I love the friendly banter between GK Brizer and Wood, it’s a constant source of entertainment— and resultant enlightenment from the Socratic method approach to learning about football!
Here’s my take as simply as I can put it: The Eagles pass rush improved a little in 2010 over 2009…but not enough. The D-Line and the pass rush need a bigger spark.
With an extremely deep defensive line class, especially among pass-rushers, there is plenty of opportunity to draft a talented player with their first-round pick. As many as eight defensive ends could go in the first round.
“It’s another good draft class, one of the best you’ve seen of guys who can put their hand down and get to the quarterback,” Tampa Bay general manager Mark Domenik said.
The top defensive ends in this draft start with Clemson’s Da’Quan Bowers, who Auburn quarterback Cam Newton singled out as one of the talents at the combine that amazed him.
North Carolina’s Robert Quinn isn’t far behind. Quinn’s draft stock might be slightly depressed because he missed all of the 2010 season because of an NCAA suspension.
“I think he’ll go in the top five,” NFL Network analyst Michael Lombardi said. “I think he’s one of the best defensive linemen in the draft. Unfortunately, he missed a year.

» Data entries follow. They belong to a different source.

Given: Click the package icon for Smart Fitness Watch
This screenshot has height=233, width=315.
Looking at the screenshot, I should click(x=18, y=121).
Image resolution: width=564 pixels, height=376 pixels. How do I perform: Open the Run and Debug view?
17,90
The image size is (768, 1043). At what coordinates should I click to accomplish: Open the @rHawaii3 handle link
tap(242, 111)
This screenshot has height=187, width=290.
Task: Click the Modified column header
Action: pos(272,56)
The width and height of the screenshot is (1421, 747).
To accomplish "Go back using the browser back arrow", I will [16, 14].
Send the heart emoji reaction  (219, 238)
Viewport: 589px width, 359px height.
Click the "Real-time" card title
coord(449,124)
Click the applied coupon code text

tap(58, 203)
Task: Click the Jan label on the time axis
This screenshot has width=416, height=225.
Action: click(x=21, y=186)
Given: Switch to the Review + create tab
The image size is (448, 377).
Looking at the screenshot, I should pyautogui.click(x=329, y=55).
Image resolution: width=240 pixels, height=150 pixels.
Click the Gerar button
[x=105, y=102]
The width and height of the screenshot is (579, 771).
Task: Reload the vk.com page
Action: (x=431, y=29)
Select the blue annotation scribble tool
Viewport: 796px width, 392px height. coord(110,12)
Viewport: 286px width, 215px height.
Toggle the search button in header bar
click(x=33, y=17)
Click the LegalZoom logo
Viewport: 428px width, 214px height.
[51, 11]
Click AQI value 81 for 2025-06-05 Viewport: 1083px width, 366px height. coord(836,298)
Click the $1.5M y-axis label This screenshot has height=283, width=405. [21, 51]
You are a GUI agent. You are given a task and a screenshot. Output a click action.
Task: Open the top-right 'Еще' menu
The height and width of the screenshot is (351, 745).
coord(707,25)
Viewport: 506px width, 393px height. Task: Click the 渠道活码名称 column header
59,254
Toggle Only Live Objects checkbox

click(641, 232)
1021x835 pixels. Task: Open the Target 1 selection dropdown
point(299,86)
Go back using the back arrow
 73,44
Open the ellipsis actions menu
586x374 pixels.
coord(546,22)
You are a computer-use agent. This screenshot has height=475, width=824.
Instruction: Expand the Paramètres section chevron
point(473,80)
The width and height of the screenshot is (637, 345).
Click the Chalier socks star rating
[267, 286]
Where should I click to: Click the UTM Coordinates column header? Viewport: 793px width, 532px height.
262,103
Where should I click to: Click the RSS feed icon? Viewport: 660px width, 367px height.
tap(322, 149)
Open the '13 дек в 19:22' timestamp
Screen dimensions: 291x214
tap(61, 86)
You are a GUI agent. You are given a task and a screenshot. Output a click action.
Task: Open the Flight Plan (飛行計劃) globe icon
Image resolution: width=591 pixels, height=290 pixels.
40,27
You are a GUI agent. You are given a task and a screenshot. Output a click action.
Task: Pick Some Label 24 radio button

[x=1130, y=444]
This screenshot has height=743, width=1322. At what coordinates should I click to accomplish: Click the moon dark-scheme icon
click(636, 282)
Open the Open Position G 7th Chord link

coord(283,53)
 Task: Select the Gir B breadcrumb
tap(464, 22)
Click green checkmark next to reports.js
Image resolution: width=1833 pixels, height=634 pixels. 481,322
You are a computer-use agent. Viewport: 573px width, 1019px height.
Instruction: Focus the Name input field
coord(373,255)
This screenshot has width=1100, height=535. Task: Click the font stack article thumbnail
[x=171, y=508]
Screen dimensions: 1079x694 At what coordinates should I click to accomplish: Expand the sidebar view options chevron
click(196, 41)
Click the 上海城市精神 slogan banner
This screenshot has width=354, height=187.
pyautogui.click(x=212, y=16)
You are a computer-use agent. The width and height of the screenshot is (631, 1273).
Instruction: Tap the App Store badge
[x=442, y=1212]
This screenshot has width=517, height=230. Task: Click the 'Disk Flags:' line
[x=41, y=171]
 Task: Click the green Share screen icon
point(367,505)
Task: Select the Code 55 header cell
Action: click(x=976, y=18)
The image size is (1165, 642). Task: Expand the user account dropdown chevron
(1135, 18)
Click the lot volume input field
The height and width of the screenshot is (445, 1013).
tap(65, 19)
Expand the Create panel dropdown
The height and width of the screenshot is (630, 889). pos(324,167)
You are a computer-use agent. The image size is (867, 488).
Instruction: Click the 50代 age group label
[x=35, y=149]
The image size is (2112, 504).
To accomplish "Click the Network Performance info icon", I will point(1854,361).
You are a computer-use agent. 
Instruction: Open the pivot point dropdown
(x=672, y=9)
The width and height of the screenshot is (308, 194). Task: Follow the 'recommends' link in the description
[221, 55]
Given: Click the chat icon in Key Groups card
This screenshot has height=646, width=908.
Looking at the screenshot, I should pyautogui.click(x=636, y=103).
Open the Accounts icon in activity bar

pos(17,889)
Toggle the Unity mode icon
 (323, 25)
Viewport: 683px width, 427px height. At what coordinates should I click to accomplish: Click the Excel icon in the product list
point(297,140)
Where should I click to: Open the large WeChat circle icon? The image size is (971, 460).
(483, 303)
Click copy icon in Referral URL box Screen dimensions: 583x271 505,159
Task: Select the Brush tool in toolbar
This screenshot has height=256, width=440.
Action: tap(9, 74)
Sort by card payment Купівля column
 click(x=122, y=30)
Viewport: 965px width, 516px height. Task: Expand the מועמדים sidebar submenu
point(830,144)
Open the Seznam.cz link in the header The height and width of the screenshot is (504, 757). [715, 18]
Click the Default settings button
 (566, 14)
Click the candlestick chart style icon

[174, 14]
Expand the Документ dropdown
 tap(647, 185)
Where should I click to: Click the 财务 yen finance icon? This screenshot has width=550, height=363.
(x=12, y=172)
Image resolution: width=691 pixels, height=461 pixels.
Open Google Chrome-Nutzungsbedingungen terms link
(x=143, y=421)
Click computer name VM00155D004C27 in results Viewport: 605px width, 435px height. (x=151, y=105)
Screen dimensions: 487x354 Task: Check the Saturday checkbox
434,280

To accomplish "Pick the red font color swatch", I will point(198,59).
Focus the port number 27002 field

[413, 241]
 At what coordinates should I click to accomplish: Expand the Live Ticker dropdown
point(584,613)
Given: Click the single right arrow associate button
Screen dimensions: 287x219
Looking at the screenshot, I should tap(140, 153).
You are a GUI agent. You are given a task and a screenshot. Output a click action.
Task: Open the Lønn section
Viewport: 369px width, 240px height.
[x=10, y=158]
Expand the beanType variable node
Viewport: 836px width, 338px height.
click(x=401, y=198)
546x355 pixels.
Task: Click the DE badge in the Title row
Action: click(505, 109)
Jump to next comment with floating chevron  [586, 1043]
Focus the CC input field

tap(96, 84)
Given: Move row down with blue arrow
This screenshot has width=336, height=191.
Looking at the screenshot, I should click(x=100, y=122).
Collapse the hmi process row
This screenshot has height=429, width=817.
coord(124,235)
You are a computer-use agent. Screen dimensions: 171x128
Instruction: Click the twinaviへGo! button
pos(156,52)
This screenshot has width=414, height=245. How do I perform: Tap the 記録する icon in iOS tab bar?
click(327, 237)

So I could see him being the first pick overall, actually.”
Purdue defensive end Ryan Kerrigan is a player who could fit for the Eagles and be around in the middle of the first round. In a draft analysis in Lindy’s magazine, Kerrigan was compared to Kampman.
“I’ve been able to put together some [good] college seasons back-to-back,” Kerrigan said. “I think my production overall, and I was a captain. I think that will speak volumes for some of the scouts here.” Plus, he played in a 4-3 defense very similar to the Eagles base.
Then there’s Iowa’s Adrian Clayborn and California’s Cameron Jordan. Jordan could be a late first-rounder or an early second-rounder. He played in college with Jaguars defensive tackle Tyson Alualu and said he tries to emulate Alualu, who was selected 10th overall last year.
I think that’s what Andy Reid is trying to tell us: All these young talented pass rushers are out there, and if he has to spend a high draft pick to get one, well, he warned you! No offense intended to ends Darryl Tapp, who I thought had a very good year in certain pressure situations, or to Trent Cole, or Juqua Parker, or tackles Mike Patterson, Trevor Laws and Antonio Dixon, who are the current glue of the interior… but I think Andy feels he is still one or two impact pass rushers away from the top level. He knows Brandon Graham still may become one of those missing sparks after he rehabs his knee…but if Andy drafts a defensive end with a very high pick, don’t shoot the messenger… since most Eagles fans are dead set on a top-pick cornerback or a linebacker…or a big offensive lineman.